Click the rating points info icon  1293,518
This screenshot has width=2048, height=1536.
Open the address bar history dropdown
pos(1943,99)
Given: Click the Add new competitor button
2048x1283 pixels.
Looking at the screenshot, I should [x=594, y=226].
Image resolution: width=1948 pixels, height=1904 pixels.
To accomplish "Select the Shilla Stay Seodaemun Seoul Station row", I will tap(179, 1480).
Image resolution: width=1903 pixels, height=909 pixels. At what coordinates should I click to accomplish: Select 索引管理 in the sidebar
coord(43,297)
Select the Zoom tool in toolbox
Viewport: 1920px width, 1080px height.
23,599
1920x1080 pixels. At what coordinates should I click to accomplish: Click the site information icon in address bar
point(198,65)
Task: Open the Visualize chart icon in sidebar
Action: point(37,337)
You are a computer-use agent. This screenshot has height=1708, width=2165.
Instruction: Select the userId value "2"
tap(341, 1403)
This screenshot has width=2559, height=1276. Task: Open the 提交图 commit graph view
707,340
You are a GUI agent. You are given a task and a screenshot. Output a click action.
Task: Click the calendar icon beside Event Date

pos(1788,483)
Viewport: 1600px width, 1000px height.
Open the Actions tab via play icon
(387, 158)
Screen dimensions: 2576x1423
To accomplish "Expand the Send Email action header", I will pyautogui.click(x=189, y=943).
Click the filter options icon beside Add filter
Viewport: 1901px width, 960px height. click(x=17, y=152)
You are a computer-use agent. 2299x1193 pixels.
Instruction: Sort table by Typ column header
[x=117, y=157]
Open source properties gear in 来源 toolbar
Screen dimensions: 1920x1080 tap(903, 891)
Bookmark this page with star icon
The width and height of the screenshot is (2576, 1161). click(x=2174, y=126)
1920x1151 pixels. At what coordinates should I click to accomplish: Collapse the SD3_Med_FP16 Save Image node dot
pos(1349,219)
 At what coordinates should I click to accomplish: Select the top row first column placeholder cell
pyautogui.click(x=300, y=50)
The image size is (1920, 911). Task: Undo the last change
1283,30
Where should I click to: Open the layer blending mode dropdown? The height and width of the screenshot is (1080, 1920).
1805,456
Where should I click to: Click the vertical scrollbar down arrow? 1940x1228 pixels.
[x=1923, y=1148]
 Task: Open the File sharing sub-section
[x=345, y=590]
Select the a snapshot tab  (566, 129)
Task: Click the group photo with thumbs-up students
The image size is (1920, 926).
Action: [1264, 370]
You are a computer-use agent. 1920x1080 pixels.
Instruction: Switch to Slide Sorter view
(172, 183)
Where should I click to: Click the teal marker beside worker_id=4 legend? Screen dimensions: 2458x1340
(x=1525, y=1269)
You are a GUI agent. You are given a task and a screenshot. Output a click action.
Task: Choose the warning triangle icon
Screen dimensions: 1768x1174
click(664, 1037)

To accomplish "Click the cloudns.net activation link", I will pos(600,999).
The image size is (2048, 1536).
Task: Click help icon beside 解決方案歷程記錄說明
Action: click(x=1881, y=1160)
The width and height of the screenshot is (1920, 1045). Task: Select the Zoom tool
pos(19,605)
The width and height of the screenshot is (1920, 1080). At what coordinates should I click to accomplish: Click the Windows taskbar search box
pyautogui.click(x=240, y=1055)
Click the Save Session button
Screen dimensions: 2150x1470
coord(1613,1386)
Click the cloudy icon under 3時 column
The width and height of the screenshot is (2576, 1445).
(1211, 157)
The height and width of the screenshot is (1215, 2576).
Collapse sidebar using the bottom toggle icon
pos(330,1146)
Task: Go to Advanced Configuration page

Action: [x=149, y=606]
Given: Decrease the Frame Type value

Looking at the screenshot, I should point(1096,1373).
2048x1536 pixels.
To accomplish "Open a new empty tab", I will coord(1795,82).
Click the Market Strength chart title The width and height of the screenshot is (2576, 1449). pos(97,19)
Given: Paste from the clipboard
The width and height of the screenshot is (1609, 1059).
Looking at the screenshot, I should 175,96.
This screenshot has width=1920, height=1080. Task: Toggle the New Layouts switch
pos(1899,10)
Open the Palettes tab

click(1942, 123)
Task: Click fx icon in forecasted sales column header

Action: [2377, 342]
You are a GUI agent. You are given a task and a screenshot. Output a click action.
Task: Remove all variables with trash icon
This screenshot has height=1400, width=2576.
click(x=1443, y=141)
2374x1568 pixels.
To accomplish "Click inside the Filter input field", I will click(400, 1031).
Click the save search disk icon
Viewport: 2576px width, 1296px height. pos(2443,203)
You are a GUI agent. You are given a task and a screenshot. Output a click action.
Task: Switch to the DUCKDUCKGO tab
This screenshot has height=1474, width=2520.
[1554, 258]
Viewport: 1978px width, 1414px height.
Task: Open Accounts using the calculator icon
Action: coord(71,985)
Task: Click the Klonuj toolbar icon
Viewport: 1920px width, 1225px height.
# # # # # # #
__Task item__
Full repetition needed. Write out every entry above exactly as given.

__Written answer__
Click the rating points info icon  1293,518
This screenshot has width=2048, height=1536.
Open the address bar history dropdown
pos(1943,99)
Given: Click the Add new competitor button
2048x1283 pixels.
Looking at the screenshot, I should [x=594, y=226].
Image resolution: width=1948 pixels, height=1904 pixels.
To accomplish "Select the Shilla Stay Seodaemun Seoul Station row", I will tap(179, 1480).
Image resolution: width=1903 pixels, height=909 pixels. At what coordinates should I click to accomplish: Select 索引管理 in the sidebar
coord(43,297)
Select the Zoom tool in toolbox
Viewport: 1920px width, 1080px height.
23,599
1920x1080 pixels. At what coordinates should I click to accomplish: Click the site information icon in address bar
point(198,65)
Task: Open the Visualize chart icon in sidebar
Action: point(37,337)
You are a computer-use agent. This screenshot has height=1708, width=2165.
Instruction: Select the userId value "2"
tap(341, 1403)
This screenshot has width=2559, height=1276. Task: Open the 提交图 commit graph view
707,340
You are a GUI agent. You are given a task and a screenshot. Output a click action.
Task: Click the calendar icon beside Event Date

pos(1788,483)
Viewport: 1600px width, 1000px height.
Open the Actions tab via play icon
(387, 158)
Screen dimensions: 2576x1423
To accomplish "Expand the Send Email action header", I will pyautogui.click(x=189, y=943).
Click the filter options icon beside Add filter
Viewport: 1901px width, 960px height. click(x=17, y=152)
You are a computer-use agent. 2299x1193 pixels.
Instruction: Sort table by Typ column header
[x=117, y=157]
Open source properties gear in 来源 toolbar
Screen dimensions: 1920x1080 tap(903, 891)
Bookmark this page with star icon
The width and height of the screenshot is (2576, 1161). click(x=2174, y=126)
1920x1151 pixels. At what coordinates should I click to accomplish: Collapse the SD3_Med_FP16 Save Image node dot
pos(1349,219)
 At what coordinates should I click to accomplish: Select the top row first column placeholder cell
pyautogui.click(x=300, y=50)
The image size is (1920, 911). Task: Undo the last change
1283,30
Where should I click to: Open the layer blending mode dropdown? The height and width of the screenshot is (1080, 1920).
1805,456
Where should I click to: Click the vertical scrollbar down arrow? 1940x1228 pixels.
[x=1923, y=1148]
 Task: Open the File sharing sub-section
[x=345, y=590]
Select the a snapshot tab  (566, 129)
Task: Click the group photo with thumbs-up students
The image size is (1920, 926).
Action: [1264, 370]
You are a computer-use agent. 1920x1080 pixels.
Instruction: Switch to Slide Sorter view
(172, 183)
Where should I click to: Click the teal marker beside worker_id=4 legend? Screen dimensions: 2458x1340
(x=1525, y=1269)
You are a GUI agent. You are given a task and a screenshot. Output a click action.
Task: Choose the warning triangle icon
Screen dimensions: 1768x1174
click(664, 1037)

To accomplish "Click the cloudns.net activation link", I will pos(600,999).
The image size is (2048, 1536).
Task: Click help icon beside 解決方案歷程記錄說明
Action: click(x=1881, y=1160)
The width and height of the screenshot is (1920, 1045). Task: Select the Zoom tool
pos(19,605)
The width and height of the screenshot is (1920, 1080). At what coordinates should I click to accomplish: Click the Windows taskbar search box
pyautogui.click(x=240, y=1055)
Click the Save Session button
Screen dimensions: 2150x1470
coord(1613,1386)
Click the cloudy icon under 3時 column
The width and height of the screenshot is (2576, 1445).
(1211, 157)
The height and width of the screenshot is (1215, 2576).
Collapse sidebar using the bottom toggle icon
pos(330,1146)
Task: Go to Advanced Configuration page

Action: [x=149, y=606]
Given: Decrease the Frame Type value

Looking at the screenshot, I should point(1096,1373).
2048x1536 pixels.
To accomplish "Open a new empty tab", I will coord(1795,82).
Click the Market Strength chart title The width and height of the screenshot is (2576, 1449). pos(97,19)
Given: Paste from the clipboard
The width and height of the screenshot is (1609, 1059).
Looking at the screenshot, I should 175,96.
This screenshot has width=1920, height=1080. Task: Toggle the New Layouts switch
pos(1899,10)
Open the Palettes tab

click(1942, 123)
Task: Click fx icon in forecasted sales column header

Action: [2377, 342]
You are a GUI agent. You are given a task and a screenshot. Output a click action.
Task: Remove all variables with trash icon
This screenshot has height=1400, width=2576.
click(x=1443, y=141)
2374x1568 pixels.
To accomplish "Click inside the Filter input field", I will click(400, 1031).
Click the save search disk icon
Viewport: 2576px width, 1296px height. pos(2443,203)
You are a GUI agent. You are given a task and a screenshot. Output a click action.
Task: Switch to the DUCKDUCKGO tab
This screenshot has height=1474, width=2520.
[1554, 258]
Viewport: 1978px width, 1414px height.
Task: Open Accounts using the calculator icon
Action: coord(71,985)
Task: Click the Klonuj toolbar icon
Viewport: 1920px width, 1225px height.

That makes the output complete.